POPE FRANCIS TO THE PONTIFICAL ACADEMY FOR LIFE: WHAT IS A MAN WORTH?


Vatican City, 20 February 2014 (VIS) – The Holy Father has sent a message to the participants in the General Assembly of the Pontifical Academy for Life, on the occasion of the twentieth anniversary of its institution. The Academy, whose aim is to study, inform and educate on the main problems of biomedicine and law, relating to the promotion and defence of life, especially with regard to Christian morality and the Magisterium of the Church, dedicated its assembly to the theme of “ageing and disability”.

The Pope commented in his message that it was a very current theme, dear to the Church. “In our society there is a tyrannical dominance of an economic logic that excludes and at times kills, and of which nowadays we find many victims, starting with the elderly”. He affirmed that we see the existence of a “throwaway” culture, in which those who are excluded are not only exploited but also rejected and cast aside.

In the face of this discrimination, Pope Francis considered the anthropological question of the value of man and of what may be the basis of this value. “Health is without doubt an important value, but it does not determine the value of a person. Furthermore, health is not by itself a guarantee of happiness, which may indeed by experienced even by those in a precarious state of health”. Therefore, he added, “poor health and disability are never a good reason to exclude or, worse, eliminate a person; and the most serious deprivation that the elderly suffer is not the weakening of the body or the consequent disability, but rather abandonment, exclusion, and a lack of love”.

“The teacher of welcome and solidarity is, instead, the family: it is in the bosom of the family that education draws in a substantial fashion upon relationships of solidarity; in the family it is possible to learn that the loss of health is not a reason to discriminate against certain human lives; the family teaches us not to fall prey to individualism and to balance 'I' with 'we'. It is there that 'taking care' of one another becomes the foundation of human existence and a moral attitude to promote, through the values of commitment and solidarity”.
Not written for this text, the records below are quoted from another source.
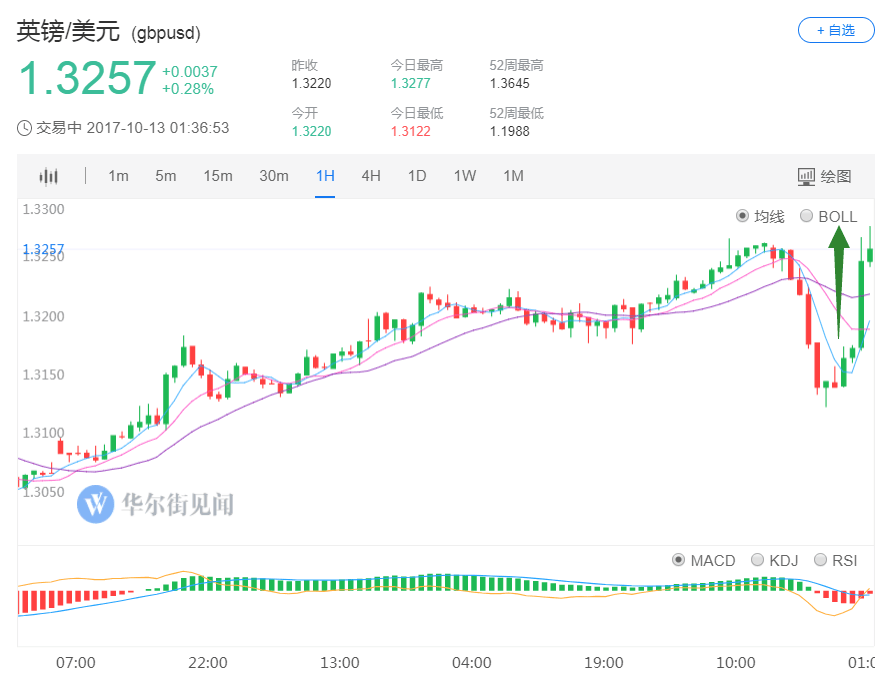This screenshot has height=685, width=884.
Task: Switch to the RSI indicator
Action: [x=821, y=560]
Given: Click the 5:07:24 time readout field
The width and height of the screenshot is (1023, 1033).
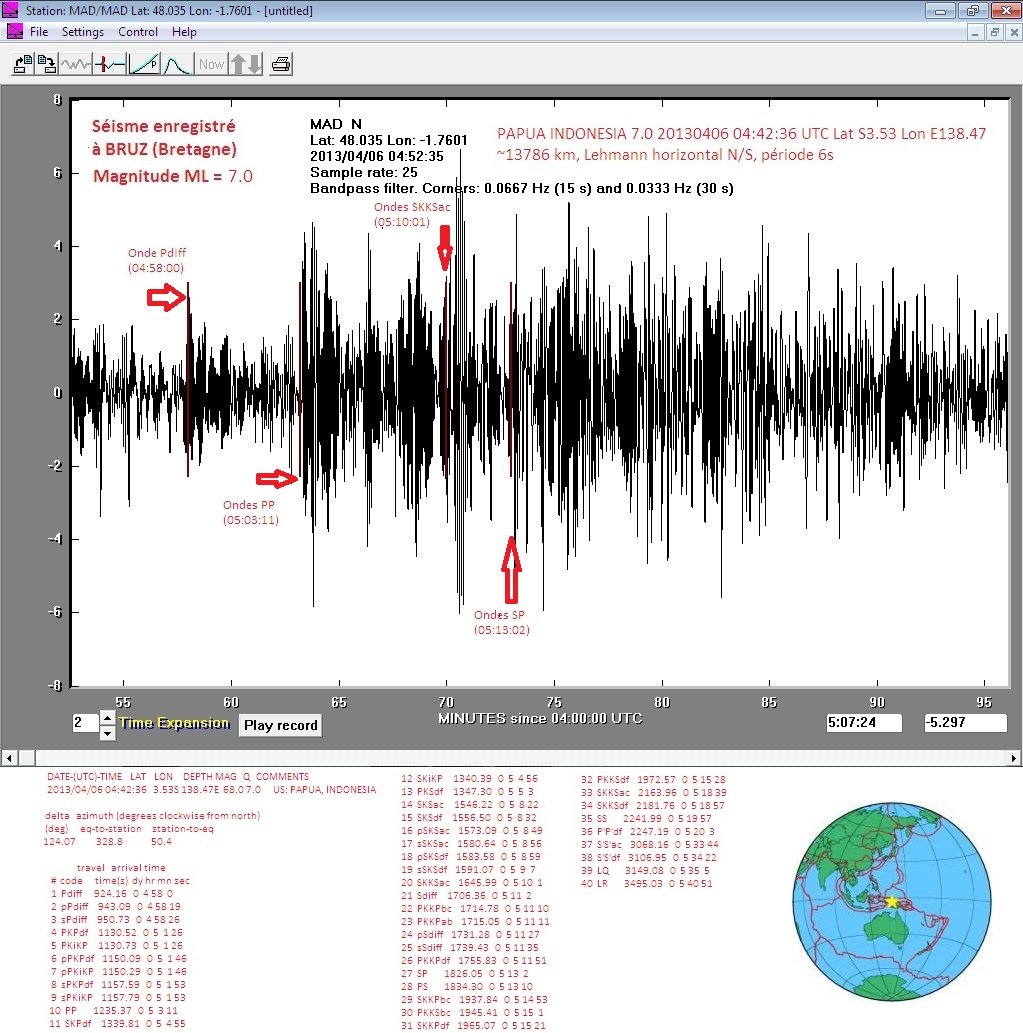Looking at the screenshot, I should tap(864, 722).

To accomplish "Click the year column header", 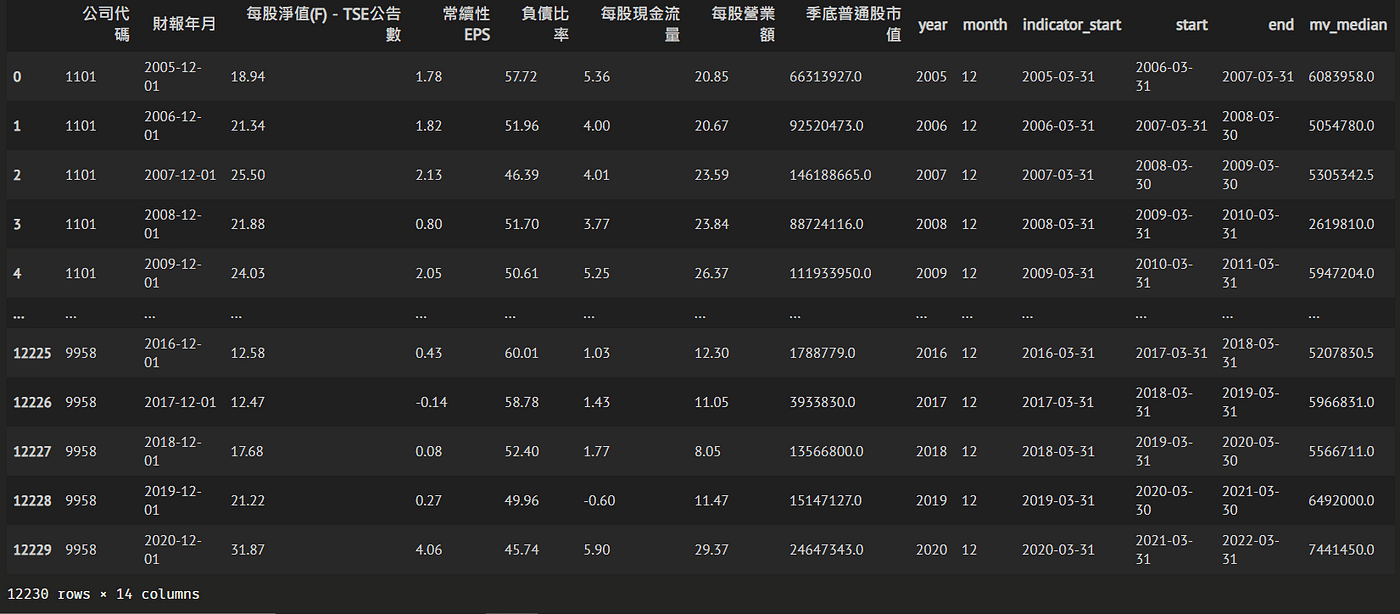I will tap(932, 25).
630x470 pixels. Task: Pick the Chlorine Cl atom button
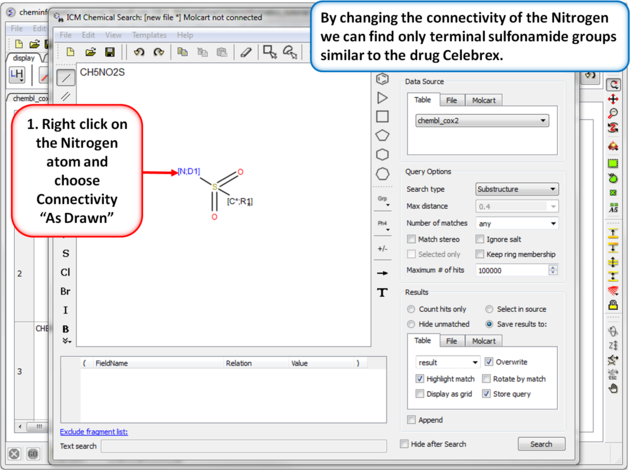[x=66, y=272]
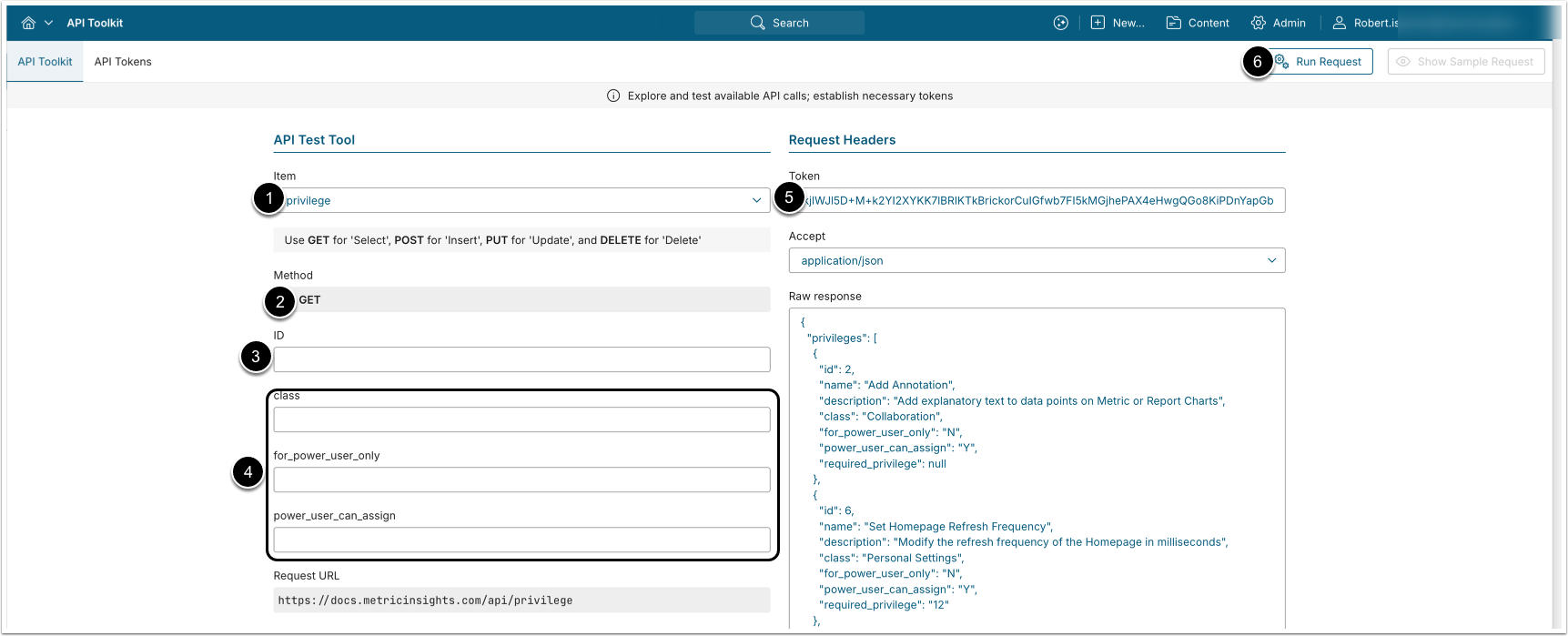Open the Content menu
This screenshot has width=1568, height=636.
1198,23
The Pope emphasised the importance of listening to the young and the old whenever we wish to understand the signs of the times, and commented that “a society is truly welcoming to life when it recognises its value also in old age, in disability, in serious illness, and even when it at its close; when it teaches that the call to human realisation does not exclude suffering but instead teaches to see in the sick and suffering a gift to the entire community, a presence that calls for solidarity and responsibility”. Pope Francis concluded by blessing the work the Academy performs, which he described as the diffusion of the “Gospel of Life” - a task that is “often tiresome as it means going against the grain, but always precious”.